(Records drawn from a dataset)

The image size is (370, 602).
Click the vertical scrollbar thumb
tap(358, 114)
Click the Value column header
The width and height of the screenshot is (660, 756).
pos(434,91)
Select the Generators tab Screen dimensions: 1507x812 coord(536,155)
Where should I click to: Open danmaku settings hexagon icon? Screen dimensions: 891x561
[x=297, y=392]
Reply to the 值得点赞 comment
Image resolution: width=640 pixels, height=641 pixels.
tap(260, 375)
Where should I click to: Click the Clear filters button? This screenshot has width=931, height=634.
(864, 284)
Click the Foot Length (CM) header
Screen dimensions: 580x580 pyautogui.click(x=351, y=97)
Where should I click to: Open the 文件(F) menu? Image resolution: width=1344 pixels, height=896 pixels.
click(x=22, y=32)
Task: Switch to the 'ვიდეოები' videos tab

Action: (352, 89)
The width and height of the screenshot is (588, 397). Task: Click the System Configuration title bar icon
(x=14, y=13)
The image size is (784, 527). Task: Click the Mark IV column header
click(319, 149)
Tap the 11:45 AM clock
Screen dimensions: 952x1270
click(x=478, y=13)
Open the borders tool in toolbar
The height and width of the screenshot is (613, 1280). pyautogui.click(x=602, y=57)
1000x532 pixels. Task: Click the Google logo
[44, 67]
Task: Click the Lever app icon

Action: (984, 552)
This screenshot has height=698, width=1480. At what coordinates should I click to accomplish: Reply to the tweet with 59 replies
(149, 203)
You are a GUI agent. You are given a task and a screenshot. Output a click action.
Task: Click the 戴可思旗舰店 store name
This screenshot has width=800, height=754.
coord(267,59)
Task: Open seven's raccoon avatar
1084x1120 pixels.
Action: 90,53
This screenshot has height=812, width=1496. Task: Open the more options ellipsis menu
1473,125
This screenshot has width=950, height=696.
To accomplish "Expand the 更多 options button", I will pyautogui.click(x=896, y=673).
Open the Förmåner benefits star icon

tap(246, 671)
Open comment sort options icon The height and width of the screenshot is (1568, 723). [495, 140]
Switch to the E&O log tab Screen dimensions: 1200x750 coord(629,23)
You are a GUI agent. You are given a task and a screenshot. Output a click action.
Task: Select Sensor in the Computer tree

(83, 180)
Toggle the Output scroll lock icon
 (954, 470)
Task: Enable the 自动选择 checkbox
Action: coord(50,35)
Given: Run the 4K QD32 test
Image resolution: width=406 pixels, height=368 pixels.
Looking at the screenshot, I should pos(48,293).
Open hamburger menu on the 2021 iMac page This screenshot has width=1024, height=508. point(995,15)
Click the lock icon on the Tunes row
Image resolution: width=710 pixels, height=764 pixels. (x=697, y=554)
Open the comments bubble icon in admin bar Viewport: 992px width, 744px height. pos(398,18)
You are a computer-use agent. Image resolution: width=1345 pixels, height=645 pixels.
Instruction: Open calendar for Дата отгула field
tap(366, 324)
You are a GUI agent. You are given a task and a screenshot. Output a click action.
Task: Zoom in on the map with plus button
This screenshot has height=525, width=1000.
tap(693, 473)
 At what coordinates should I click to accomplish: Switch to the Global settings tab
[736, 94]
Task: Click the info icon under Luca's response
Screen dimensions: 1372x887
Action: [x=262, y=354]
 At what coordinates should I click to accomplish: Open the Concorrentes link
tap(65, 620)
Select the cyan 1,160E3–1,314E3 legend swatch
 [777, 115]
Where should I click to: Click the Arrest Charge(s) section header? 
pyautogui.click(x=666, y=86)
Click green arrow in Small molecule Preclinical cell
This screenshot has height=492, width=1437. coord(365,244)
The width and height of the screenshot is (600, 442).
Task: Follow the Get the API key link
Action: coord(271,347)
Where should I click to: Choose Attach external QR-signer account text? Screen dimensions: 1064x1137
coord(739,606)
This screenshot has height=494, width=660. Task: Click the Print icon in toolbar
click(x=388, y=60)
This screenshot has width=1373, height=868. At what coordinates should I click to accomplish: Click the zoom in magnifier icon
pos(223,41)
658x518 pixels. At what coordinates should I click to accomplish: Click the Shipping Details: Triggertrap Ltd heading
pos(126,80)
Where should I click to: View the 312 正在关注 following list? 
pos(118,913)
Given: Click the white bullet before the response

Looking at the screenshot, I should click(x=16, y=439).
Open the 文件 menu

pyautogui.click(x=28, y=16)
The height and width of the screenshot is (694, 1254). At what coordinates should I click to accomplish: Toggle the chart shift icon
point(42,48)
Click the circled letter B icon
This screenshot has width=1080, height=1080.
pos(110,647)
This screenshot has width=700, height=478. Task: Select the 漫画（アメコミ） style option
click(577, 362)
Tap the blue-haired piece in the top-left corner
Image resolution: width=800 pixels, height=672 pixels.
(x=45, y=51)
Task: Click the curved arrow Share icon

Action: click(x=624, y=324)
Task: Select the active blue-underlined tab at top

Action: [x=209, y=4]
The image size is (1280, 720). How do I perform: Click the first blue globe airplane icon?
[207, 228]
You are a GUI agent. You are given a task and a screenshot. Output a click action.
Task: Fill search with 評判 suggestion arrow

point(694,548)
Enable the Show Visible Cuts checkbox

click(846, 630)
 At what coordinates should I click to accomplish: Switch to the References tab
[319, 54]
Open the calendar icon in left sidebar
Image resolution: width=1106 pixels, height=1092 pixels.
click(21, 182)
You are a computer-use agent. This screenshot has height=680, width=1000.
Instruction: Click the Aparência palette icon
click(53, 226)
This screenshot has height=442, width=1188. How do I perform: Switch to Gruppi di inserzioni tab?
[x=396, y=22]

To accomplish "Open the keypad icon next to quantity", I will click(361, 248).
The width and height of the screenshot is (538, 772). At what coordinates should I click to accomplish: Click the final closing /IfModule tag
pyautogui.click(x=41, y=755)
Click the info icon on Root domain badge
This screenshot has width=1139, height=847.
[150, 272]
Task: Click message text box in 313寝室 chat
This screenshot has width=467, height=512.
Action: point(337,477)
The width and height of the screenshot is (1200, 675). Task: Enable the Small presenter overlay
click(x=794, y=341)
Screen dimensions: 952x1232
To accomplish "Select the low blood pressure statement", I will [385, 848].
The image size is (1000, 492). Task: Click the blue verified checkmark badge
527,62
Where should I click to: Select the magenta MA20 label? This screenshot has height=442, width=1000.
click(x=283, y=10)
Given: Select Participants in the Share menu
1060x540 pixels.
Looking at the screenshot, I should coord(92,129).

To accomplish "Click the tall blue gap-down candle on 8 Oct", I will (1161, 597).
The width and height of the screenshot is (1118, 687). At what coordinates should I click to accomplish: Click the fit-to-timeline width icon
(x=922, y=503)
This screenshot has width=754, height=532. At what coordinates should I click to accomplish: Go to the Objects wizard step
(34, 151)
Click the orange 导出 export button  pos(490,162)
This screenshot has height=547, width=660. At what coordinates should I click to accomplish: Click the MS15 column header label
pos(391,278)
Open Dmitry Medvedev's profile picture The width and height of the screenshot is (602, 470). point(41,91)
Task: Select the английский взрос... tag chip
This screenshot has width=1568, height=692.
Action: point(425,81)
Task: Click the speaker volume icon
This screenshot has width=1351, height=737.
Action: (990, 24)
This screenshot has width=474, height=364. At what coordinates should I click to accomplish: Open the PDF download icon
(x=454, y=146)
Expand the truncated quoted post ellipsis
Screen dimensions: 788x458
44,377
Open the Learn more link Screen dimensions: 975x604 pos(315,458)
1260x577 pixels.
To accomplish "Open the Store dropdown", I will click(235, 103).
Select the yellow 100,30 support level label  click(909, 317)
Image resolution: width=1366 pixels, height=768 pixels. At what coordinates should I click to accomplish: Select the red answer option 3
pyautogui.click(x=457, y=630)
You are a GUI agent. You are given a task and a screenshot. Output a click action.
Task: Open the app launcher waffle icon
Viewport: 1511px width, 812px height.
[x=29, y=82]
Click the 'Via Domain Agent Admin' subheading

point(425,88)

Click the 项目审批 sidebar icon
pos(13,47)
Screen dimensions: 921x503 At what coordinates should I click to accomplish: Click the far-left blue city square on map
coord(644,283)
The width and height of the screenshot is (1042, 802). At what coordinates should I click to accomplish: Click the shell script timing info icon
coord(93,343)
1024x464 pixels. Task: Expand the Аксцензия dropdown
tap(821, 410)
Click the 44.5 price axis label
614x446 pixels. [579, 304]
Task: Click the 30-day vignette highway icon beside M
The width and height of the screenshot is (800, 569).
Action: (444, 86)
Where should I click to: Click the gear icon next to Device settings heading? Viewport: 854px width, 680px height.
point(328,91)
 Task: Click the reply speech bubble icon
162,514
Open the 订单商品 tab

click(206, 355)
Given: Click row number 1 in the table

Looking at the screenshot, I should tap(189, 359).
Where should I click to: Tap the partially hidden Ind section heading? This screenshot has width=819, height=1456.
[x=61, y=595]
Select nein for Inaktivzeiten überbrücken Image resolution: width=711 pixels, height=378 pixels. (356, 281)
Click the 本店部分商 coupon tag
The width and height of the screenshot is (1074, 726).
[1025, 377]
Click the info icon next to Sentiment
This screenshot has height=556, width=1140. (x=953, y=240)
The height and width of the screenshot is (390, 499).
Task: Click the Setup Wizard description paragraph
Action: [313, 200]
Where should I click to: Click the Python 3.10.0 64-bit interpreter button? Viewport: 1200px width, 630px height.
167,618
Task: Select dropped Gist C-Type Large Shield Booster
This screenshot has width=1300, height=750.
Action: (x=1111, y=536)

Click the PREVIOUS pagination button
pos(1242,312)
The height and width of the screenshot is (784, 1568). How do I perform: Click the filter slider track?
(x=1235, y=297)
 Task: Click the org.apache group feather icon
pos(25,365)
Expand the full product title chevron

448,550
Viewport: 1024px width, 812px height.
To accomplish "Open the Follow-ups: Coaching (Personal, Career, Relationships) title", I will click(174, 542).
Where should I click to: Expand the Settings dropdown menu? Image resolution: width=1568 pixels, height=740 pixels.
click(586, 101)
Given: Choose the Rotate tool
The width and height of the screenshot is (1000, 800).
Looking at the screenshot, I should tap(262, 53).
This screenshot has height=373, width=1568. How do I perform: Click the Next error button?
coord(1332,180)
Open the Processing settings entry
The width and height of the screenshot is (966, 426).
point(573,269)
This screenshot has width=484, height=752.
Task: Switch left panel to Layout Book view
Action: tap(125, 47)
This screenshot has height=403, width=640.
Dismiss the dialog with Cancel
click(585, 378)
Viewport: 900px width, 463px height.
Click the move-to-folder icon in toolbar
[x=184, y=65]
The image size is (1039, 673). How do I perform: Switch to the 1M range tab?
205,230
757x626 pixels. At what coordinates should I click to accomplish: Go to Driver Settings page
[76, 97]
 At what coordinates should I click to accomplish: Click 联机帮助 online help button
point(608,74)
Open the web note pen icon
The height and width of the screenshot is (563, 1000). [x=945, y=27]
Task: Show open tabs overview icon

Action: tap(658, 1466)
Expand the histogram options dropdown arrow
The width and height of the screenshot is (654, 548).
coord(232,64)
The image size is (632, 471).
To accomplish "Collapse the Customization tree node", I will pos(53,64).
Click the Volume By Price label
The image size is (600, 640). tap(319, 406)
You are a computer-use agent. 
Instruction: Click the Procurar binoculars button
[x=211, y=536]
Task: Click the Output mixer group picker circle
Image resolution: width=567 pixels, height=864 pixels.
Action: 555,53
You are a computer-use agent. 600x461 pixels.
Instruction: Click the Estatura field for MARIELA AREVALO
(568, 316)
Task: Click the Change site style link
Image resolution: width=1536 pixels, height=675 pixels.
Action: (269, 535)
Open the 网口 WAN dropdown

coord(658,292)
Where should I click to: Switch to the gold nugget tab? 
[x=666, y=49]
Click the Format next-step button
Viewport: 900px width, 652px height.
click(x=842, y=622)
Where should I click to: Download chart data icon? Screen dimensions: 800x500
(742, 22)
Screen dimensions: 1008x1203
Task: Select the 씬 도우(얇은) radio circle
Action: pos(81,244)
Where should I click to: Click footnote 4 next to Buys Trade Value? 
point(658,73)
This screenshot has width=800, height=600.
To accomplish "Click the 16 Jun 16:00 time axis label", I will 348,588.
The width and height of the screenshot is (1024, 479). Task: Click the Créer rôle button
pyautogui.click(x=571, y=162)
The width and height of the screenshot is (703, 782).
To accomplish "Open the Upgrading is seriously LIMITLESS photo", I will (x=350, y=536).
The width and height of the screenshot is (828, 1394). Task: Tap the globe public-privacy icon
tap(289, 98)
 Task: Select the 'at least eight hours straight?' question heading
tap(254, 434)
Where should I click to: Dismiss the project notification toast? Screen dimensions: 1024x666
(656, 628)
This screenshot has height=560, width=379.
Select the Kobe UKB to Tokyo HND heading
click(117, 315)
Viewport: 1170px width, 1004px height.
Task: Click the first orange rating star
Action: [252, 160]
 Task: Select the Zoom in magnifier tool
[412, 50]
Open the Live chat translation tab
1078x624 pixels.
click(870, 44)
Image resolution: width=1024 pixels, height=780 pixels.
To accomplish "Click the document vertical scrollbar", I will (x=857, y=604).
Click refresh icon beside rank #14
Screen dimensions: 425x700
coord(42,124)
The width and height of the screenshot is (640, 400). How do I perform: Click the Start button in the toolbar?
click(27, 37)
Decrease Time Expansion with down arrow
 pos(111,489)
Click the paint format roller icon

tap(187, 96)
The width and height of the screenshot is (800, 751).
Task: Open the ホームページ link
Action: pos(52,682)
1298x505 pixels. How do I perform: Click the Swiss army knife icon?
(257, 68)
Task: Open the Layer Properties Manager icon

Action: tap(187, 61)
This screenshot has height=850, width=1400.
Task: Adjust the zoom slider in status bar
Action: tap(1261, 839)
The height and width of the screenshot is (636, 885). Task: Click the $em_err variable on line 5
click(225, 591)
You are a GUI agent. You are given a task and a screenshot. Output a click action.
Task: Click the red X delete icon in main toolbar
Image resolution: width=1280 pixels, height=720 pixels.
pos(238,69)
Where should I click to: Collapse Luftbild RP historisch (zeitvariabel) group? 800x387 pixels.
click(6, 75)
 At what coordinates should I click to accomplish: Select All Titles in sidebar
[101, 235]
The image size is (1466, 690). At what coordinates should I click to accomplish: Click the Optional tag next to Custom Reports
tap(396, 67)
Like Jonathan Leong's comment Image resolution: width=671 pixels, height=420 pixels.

Work order: In the records above, find the line containing "This screenshot has width=950, height=696." and restate word for word every line from the first through that one.

Exercise solution:
The image size is (370, 602).
Click the vertical scrollbar thumb
tap(358, 114)
Click the Value column header
The width and height of the screenshot is (660, 756).
pos(434,91)
Select the Generators tab Screen dimensions: 1507x812 coord(536,155)
Where should I click to: Open danmaku settings hexagon icon? Screen dimensions: 891x561
[x=297, y=392]
Reply to the 值得点赞 comment
Image resolution: width=640 pixels, height=641 pixels.
tap(260, 375)
Where should I click to: Click the Clear filters button? This screenshot has width=931, height=634.
(864, 284)
Click the Foot Length (CM) header
Screen dimensions: 580x580 pyautogui.click(x=351, y=97)
Where should I click to: Open the 文件(F) menu? Image resolution: width=1344 pixels, height=896 pixels.
click(x=22, y=32)
Task: Switch to the 'ვიდეოები' videos tab

Action: (352, 89)
The width and height of the screenshot is (588, 397). Task: Click the System Configuration title bar icon
(x=14, y=13)
The image size is (784, 527). Task: Click the Mark IV column header
click(319, 149)
Tap the 11:45 AM clock
Screen dimensions: 952x1270
click(x=478, y=13)
Open the borders tool in toolbar
The height and width of the screenshot is (613, 1280). pyautogui.click(x=602, y=57)
1000x532 pixels. Task: Click the Google logo
[44, 67]
Task: Click the Lever app icon

Action: (984, 552)
This screenshot has height=698, width=1480. At what coordinates should I click to accomplish: Reply to the tweet with 59 replies
(149, 203)
You are a GUI agent. You are given a task and a screenshot. Output a click action.
Task: Click the 戴可思旗舰店 store name
This screenshot has width=800, height=754.
coord(267,59)
Task: Open seven's raccoon avatar
1084x1120 pixels.
Action: 90,53
This screenshot has height=812, width=1496. Task: Open the more options ellipsis menu
1473,125
This screenshot has width=950, height=696.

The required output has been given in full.